As acusações que recebi me fazem sofrer quando mostram que quem as profere não entendeu o espírito com o qual meus companheiros e eu agimos. Mais do que as acusações contra mim, sinto muito pelas críticas feitas ao Papa Francisco sobre essas questões. O Papa Francisco é simplesmente fiel ao seu mestre, Jesus. Aqueles que criticam o Papa Francisco sobre essas coisas deveriam ter a honestidade intelectual e a coerência de criticar também Jesus.
Quais foram os momentos mais difíceis e mais bonitos da sua experiência como "Pescador de homens"?
O mais difícil foi em 2 de maio quando tivemos que ver as pessoas sendo mandadas de volta para a Líbia. A função dos navios de resgate no mar não é apenas salvar as pessoas, mas também testemunhar e denunciar o que está acontecendo: por esse motivo, se tenta criminalizá-las. Em 2 de maio, assistimos a uma conversa no canal de rádio em que ocorrem as comunicações internacionais, um diálogo entre uma aeronave europeia da operação militar EUNAVFORMED Sophia e a chamada guarda costeira da Líbia na qual a aeronave europeia sinalizava a presença de dois barcos migrantes e coordenava a intervenção dos líbios. Tentamos chegar lá primeiro, mas não conseguimos. O que foi feito pela Europa e pela Líbia, e o que aconteceu naquele dia é apenas um dos muitos casos, é da maior gravidade: mandar as pessoas de volta do local de onde elas fugiram, se a sua vida ou a sua segurança estiverem em risco, é uma violação do direito humano internacional à não repulsão. Foi um momento muito difícil: ver sua Europa fazer isso parte seu coração. Mas pelo menos, graças à nossa presença no mar, fomos capazes de denunciar tudo isso à opinião pública e à magistratura.
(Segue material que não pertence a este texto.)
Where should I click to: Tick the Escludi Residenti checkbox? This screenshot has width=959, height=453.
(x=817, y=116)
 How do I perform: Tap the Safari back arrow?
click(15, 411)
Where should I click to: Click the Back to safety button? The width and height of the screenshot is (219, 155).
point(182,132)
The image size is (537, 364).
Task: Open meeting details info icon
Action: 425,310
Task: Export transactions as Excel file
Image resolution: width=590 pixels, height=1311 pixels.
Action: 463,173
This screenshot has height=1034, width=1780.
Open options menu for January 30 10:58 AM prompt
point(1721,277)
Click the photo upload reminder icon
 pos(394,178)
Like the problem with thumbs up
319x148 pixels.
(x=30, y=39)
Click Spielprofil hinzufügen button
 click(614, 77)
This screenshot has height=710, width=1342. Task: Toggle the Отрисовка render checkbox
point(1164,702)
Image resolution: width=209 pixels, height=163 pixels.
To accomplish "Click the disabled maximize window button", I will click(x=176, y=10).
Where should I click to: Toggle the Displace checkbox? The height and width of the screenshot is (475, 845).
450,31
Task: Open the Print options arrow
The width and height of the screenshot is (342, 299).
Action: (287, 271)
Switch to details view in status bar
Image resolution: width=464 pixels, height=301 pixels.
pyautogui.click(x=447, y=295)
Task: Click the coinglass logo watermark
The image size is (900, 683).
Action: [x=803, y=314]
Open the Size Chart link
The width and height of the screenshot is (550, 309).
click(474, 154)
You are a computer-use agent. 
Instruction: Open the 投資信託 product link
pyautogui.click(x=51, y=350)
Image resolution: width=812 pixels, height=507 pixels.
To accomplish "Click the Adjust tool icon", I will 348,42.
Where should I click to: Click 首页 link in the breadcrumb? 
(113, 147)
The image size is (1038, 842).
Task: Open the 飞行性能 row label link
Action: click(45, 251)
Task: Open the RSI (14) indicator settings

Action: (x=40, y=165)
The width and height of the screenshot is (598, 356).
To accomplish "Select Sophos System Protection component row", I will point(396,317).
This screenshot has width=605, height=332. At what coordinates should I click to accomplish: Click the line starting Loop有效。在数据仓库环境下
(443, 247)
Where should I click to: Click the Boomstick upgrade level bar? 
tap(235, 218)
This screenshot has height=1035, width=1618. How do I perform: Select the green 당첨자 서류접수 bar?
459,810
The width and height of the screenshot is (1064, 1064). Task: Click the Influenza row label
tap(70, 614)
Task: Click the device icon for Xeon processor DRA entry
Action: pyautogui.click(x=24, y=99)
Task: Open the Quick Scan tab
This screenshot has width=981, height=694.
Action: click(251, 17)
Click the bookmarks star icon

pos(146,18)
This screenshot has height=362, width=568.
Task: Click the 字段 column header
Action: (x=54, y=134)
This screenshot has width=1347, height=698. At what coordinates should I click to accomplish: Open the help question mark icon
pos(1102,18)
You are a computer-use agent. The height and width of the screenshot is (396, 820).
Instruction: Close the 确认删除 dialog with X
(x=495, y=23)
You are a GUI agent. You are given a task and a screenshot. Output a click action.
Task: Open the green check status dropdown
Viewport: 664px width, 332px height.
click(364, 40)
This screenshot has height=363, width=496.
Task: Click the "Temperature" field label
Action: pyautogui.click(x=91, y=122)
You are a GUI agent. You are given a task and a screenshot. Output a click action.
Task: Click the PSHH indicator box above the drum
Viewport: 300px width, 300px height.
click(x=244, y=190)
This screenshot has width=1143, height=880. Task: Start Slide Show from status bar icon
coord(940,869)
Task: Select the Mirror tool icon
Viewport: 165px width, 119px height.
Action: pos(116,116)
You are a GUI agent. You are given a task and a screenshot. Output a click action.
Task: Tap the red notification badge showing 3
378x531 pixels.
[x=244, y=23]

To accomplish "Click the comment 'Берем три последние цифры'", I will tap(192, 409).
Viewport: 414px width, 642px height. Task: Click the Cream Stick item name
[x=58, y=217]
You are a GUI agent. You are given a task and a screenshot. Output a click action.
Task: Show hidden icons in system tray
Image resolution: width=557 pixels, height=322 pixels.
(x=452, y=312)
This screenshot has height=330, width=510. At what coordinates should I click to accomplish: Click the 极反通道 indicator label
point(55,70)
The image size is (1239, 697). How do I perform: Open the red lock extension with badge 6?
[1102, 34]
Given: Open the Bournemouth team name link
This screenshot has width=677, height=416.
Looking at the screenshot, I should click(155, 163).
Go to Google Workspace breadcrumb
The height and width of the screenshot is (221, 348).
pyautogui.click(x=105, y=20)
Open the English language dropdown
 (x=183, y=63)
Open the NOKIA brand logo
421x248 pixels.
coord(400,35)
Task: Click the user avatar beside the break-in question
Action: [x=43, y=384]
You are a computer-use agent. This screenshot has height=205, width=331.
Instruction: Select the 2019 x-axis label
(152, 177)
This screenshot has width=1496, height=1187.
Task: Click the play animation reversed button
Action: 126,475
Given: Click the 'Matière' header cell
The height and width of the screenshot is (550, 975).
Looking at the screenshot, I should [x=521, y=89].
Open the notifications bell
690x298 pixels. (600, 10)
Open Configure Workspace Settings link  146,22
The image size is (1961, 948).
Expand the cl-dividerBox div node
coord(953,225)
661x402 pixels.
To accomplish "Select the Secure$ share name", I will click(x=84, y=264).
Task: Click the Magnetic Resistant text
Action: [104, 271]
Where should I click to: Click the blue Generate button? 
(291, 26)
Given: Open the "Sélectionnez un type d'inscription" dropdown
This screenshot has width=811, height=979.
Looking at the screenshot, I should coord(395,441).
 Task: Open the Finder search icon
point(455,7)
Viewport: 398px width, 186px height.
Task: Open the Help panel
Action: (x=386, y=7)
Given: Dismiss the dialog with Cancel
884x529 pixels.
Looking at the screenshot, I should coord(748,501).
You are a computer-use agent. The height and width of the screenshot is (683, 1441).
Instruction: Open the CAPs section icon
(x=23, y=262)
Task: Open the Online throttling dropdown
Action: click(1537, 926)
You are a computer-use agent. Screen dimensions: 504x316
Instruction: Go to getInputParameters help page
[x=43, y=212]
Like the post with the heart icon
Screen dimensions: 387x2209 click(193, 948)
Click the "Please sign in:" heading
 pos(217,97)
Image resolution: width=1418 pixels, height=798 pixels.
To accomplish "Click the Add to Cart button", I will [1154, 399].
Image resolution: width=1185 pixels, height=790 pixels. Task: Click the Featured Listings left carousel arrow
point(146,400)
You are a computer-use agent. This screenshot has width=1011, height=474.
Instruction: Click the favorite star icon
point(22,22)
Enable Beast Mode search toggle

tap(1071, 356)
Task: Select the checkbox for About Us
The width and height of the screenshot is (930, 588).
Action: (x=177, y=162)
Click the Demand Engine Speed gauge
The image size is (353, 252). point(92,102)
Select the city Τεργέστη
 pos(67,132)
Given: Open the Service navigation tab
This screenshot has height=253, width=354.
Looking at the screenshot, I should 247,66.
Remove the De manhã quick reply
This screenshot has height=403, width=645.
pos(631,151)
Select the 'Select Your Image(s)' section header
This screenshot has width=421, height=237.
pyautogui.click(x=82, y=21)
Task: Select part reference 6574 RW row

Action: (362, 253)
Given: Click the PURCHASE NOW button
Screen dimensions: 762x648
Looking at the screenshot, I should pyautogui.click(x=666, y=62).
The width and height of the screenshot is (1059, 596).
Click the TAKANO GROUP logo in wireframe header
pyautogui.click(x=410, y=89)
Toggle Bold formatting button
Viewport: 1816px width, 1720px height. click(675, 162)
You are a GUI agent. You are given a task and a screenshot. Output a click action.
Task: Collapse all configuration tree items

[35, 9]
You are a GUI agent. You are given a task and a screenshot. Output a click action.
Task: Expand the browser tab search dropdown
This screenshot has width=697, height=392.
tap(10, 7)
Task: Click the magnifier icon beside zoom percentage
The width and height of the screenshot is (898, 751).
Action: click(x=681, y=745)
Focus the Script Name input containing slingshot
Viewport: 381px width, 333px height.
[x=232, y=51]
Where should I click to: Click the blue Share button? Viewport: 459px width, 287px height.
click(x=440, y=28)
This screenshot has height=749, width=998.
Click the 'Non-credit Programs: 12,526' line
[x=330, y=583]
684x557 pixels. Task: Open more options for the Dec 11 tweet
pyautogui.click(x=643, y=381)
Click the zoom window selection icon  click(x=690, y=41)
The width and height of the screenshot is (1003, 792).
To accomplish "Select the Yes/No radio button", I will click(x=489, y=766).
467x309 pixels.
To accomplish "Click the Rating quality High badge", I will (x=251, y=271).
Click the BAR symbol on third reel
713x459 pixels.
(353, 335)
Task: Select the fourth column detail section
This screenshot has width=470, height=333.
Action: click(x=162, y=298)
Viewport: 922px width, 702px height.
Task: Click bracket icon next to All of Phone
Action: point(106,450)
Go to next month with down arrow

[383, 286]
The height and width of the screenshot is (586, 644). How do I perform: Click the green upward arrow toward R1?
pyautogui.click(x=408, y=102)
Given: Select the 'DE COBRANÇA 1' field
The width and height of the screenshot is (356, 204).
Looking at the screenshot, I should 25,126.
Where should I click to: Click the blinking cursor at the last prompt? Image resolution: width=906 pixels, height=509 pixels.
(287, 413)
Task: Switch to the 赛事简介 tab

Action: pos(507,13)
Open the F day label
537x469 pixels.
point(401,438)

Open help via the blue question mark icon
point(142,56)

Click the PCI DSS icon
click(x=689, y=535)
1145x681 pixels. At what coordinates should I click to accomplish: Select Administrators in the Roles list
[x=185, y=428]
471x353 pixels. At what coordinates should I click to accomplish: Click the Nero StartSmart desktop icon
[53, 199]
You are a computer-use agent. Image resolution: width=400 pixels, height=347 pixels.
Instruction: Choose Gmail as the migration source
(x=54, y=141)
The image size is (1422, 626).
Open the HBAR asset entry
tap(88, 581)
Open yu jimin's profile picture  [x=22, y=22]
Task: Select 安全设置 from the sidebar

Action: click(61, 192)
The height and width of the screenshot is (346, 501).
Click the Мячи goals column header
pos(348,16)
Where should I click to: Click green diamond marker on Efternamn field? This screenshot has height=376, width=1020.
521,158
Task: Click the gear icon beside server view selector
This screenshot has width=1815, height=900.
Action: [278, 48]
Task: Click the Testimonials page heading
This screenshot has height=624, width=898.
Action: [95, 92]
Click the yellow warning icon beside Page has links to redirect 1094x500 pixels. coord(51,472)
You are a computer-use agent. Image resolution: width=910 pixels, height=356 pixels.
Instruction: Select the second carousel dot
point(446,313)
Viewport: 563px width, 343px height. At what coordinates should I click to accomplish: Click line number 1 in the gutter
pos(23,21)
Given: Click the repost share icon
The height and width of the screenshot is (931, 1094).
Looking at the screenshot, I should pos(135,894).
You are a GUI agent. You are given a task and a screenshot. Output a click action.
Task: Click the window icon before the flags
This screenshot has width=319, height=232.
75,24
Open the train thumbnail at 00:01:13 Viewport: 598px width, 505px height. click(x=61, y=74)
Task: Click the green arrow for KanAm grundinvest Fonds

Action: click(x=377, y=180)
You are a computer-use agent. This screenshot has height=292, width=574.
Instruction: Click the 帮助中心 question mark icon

O momento mais bonito foi o do resgate: ver as pessoas resgatadas juntas, vindas de muitos países diferentes e sobreviver à morte por injustiça (porque é a injustiça que obriga as pessoas a empreender viagens tão perigosas) graças ao fato de que o pessoal da Mediterranea escolheram se opor à injustiça e se envolver pessoalmente, isso me mostrou que um mundo diferente é realmente possível.
Você personifica a "Igreja hospital de campanha" sonhado pelo Papa Francisco. No entanto, na Igreja existem fortes resistências, não apenas entre hierarquias, mas também, em algumas partes, dos leigos. Você acha que a revolução de Francisco seja irreversível?
Agradeço a você por essa definição: espero realmente ser capaz de encarnar a "Igreja hospital de campanha", mas sei que não faço o que deveria para conseguir. Existem muitos padres e muitos cristãos e cristãos que ainda fazem isso muito melhor do que eu. Espero que a revolução de Francisco seja irreversível, porque significa maior fidelidade ao Evangelho. O Papa Francisco não está fazendo nada além de ajudar a Igreja a ser mais fiel a Jesus. Voltar atrás em relação ao que ele está fazendo significaria trair o Evangelho. Acredito que continuaremos em frente também porque há muitos bispos, incluindo o meu (Erio Castellucci), Matteo Zuppi, Corrado Lorefice, Paolo Lojudice, Jean-Claude Hollerich e muitos outros (não menciono todos eles, porque seria uma lista muito longa) que estão perfeitamente inseridos nesse caminho. E há muitas mulheres e homens na Igreja que vivem o Evangelho com autenticidade e seguem o caminho que Francisco está traçando. Conheci algumas pessoas, entre as quais Giulia Ognibene e Manuela Di Grazia, que cito no livro, que me mostraram que na Igreja, em meio a resistências e dificuldades, sempre haverá quem vive com fidelidade o Evangelho.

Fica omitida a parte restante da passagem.